The CCT website said that the shoreline from Gaviota State Park to Canada del Cementerio was passable only at tides below 3 feet, and from there to Canada San Onofre pass only at tides below 2.5 feet.  From Canada del Molino to Canada de la Posta only at tides below 2 feet.  At 12:30pm, when I set out, the tide was at 2.7 feet, and rising.  The two women who had done the trail the previous year also took the highway on this section, so I opted for the alternate route.

After today I reflected that I wasn't sure which was scarier, running on the highway, or on the beach at high tide.

In my notes I see that tonight was the night I realized why people find running at night scary, maybe it was the desolate highway that made me feel this way.  In Riverside I always run at night.  I've been chastised many times by friends, neighbors, and other people out at night.  The one time I felt I might be in danger in Riverside at night, the man approached me to give me his can of mace, he thought I might need it more than he did.  I kept it, and carried it with me on this trip.

After completing the beach portion of today's run, I turned to the highway.  I had fun looking for interesting items by the roadside.  I prayed that the universe might send me some money to help me with the trip.  I began to find change, I think I might have found twenty cents by the end of the day, but I figured change was extra weight, so I didn't take it.

The lyric, "God bless Mother Nature, she's a single woman too!" from "It's Raining Men," kept echoing in my head, and made me laugh.  Was mother nature like me?  I'm a single woman.  I had a lot of time to contemplate Mother Nature on this trip.

After a number of miles, and hours, I arrived at another camp, which I knew had a store with supplies.  It looked to be about a mile off the route, however, and I didn't want to make such a long detour.  So I kept going.  Only a mile up ahead there was a rest area.  No food but a drinking fountain and a place to charge all of my devices.  I remember this was when I realized that my external battery pack was having problems charging.  I tried wrapping the charging cable around the battery to hold things in place, I got it to work in the rest area bathroom, but knew I would need to buy a new battery pack.  This was also when I took the time to write down notes on the previous days of the trip.  My mother had suggested I keep a daily log to look back on.  I tried to take daily notes going forward and for the most part succeeded in writing down the basics, though I may have gotten off by a day or two.

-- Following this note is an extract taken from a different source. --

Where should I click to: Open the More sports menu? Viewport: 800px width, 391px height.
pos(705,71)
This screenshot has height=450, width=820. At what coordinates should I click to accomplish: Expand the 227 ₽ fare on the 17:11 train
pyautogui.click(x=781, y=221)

After my downtime at the rest area I headed out again.  Today's highway mileage was the most treacherous of the entire journey.  I tried to walk along a ledge on the other side of a railing separating me from traffic, but soon the land fell away from the ledge in a steep slope, leaving me no choice but to run on a highway that had no shoulder, semis rushing toward me.



I was on high alert through the highway segment, relieved when I made it to a stretch of trail.  Walking up to the trail's gate I noticed a sign warning of mountain lions.  My ultra running friends were scared of mountain lions but I never had been.  Maybe it was the lack of sleep, the fatigue from running, that I was alone in an unfamiliar place without direct access to food, water, or cell phone service... for whatever reason, the thought of mountain lions worried me as dusk fell that night, and I tried to run fast through the trail, now looking forward to the next highway section.  I had begun to feel like this run was some kind of epic saga, with a new obstacle to overcome around every corner.  I recalled an "Are You Afraid of the Dark" episode from my childhood, when a kid gets stuck in a scary real-life video game.  My trek suddenly felt just like that, a human video game.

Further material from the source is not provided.